Zugegeben, die obsessive Verehrung von Straftätern stellt mit Sicherheit kein gesamtgesellschaftliches Problem dar. Gleichermaßen lässt sich eine gewisse Massen-Fixierung auf reale Gewaltverbrechen kaum noch leugnen. "True Crime" hat sich in den vergangenen Jahren als feste Instanz auf allen Kanälen etabliert: In den deutschen Podcast-Charts tummeln sich Sendungen mit Titeln wie "ZEIT Verbrechen", "MORD AUF EX" und "Mordlust" unter den Spitzenplätzen, während Streamingdienste mit Serien wie "The Watcher" (Netflix"), "Candy" (Disney+) oder "The Staircase" (WOW) um die Gunst der True-Crime-begeisterten Zuschauerschaft buhlen. Auch im öffentlich-rechtlichen Programm sind non-fiktionale Krimi-Formate (beispielsweise die Reihe "ARD Crime Time" im Ersten) seit einiger Zeit hoch im Kurs. Der andauernde Quotenerfolg von "Aktenzeichen XY ... ungelöst" im ZDF spricht Bände.

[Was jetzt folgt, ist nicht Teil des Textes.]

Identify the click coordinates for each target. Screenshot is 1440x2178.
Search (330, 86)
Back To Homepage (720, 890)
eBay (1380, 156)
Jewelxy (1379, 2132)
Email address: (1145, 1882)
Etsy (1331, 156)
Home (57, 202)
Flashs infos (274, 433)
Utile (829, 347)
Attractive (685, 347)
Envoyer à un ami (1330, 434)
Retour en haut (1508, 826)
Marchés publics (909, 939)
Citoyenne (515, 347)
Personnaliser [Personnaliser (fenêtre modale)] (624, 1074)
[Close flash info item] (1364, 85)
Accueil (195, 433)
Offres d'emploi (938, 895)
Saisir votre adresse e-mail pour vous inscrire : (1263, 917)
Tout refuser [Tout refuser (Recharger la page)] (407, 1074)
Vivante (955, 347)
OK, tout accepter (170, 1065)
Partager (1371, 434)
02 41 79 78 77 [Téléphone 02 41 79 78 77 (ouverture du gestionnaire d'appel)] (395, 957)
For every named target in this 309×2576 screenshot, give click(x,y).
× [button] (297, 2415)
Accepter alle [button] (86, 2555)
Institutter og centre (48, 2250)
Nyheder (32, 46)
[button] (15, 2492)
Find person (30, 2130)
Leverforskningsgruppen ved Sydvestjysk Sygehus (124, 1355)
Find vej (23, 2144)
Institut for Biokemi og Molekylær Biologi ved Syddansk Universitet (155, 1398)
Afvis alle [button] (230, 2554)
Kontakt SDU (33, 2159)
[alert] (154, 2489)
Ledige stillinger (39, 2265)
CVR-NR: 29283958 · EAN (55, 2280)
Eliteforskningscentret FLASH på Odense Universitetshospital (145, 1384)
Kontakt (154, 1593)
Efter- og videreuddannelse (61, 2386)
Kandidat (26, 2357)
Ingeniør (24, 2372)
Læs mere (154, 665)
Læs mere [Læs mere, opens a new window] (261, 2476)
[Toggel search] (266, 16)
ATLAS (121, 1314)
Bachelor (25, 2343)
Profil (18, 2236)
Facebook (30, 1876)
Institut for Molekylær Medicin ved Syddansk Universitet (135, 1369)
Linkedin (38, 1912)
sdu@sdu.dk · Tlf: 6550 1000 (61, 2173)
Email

Echte Verbrechen mit echten Opfern als Unterhaltung

Sind wir also doch alle hybristophil? Wohl kaum. Nichtsdestotrotz bleibt die Frage, worin der Ursprung dieser kollektiven Faszination für Mörder und – seltener – auch ihre Opfer liegt. Ergötzen sich True-Crime-Fans am Leid anderer? Wollen sie einfach nur lernen, sich selbst vor potenziellen Angreifern zu schützen? Oder sind fiktive Monster schlichtweg nicht mehr gruselig genug? Was auch immer der Grund für die Anziehungskraft des Genres sein mag – moralisch einwandfrei ist True Crime in seiner Gänze wohl kaum. Zu reißerisch, zu provokant, zu respektlos den Opfern gegenüber sind schließlich viele der Formate, die uns ganz nebenbei beim Einschlafen, auf dem Weg in die Arbeit oder beim gemütlichen Fernsehabend unterhalten.

Natürlich sind nicht alle Serien, Dokus oder Podcasts, die sich mit wahren Verbrechen befassen, der bloßen Sensationsgier geschuldet. Auch vor einem Anstieg an Gewaltverbrechen muss sich niemand fürchten – denn Nachahmungstäter scheinen True-Crime-Formate nicht zu produzieren. Wie die Kriminalpsychologin Lydia Benecke 2021 in einem Interview mit der Agentur teleschau erklärte, sei "nicht auszugehen" davon, dass die mediale Präsenz von Verbrechern auch andere Täter auf den Plan rufe. "In der Gewaltforschung ist das Fernsehen kein relevanter Faktor mehr, es gibt keinen messbaren Zusammenhang", so die 40-Jährige. Vielmehr sei Benecke, selbst unter anderem Expertin der funk-Reihe "Der Fall", optimistisch, "dass die Botschaft der Formate in aller Regel heißt, dass man etwas unternehmen kann gegen das Verbrechen – und sicher nicht, dass sich das Verbrechen lohnt".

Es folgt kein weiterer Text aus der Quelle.